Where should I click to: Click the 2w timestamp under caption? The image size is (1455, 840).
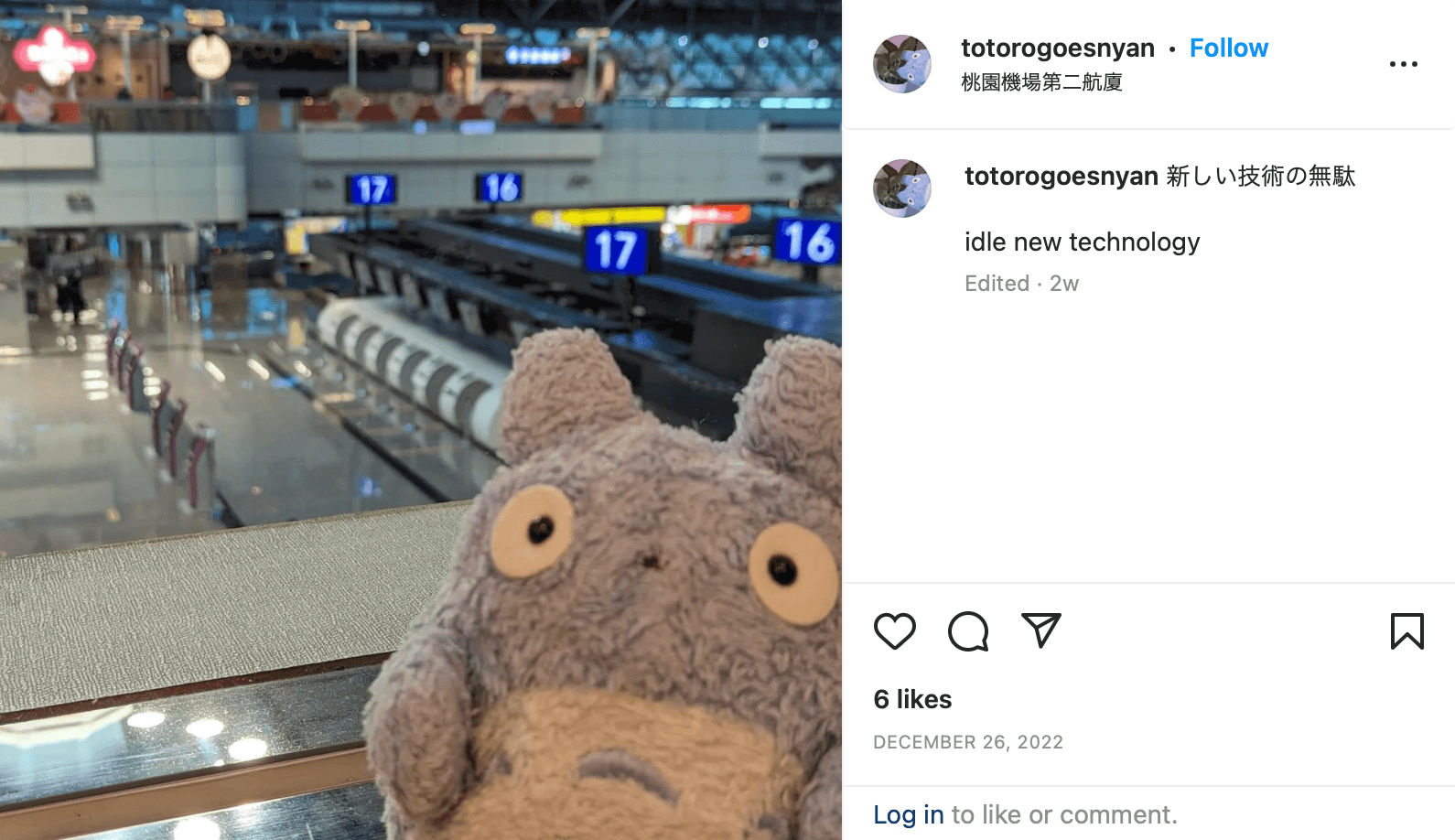pyautogui.click(x=1064, y=284)
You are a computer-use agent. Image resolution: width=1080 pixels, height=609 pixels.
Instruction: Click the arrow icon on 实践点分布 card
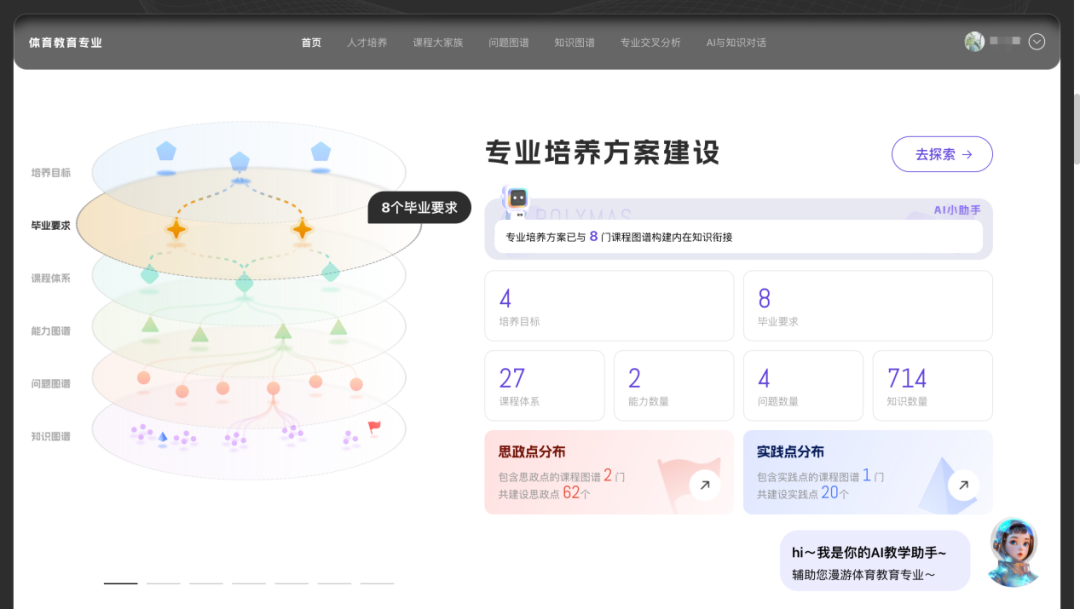[x=963, y=485]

◇ ◇ ◇

Exercise aim
The copy must match the listing above exactly but contain no pictures.

Result
Where should I click to: Click the 2w timestamp under caption? The image size is (1455, 840).
pyautogui.click(x=1064, y=284)
You are a computer-use agent. Image resolution: width=1080 pixels, height=609 pixels.
Instruction: Click the arrow icon on 实践点分布 card
[x=963, y=485]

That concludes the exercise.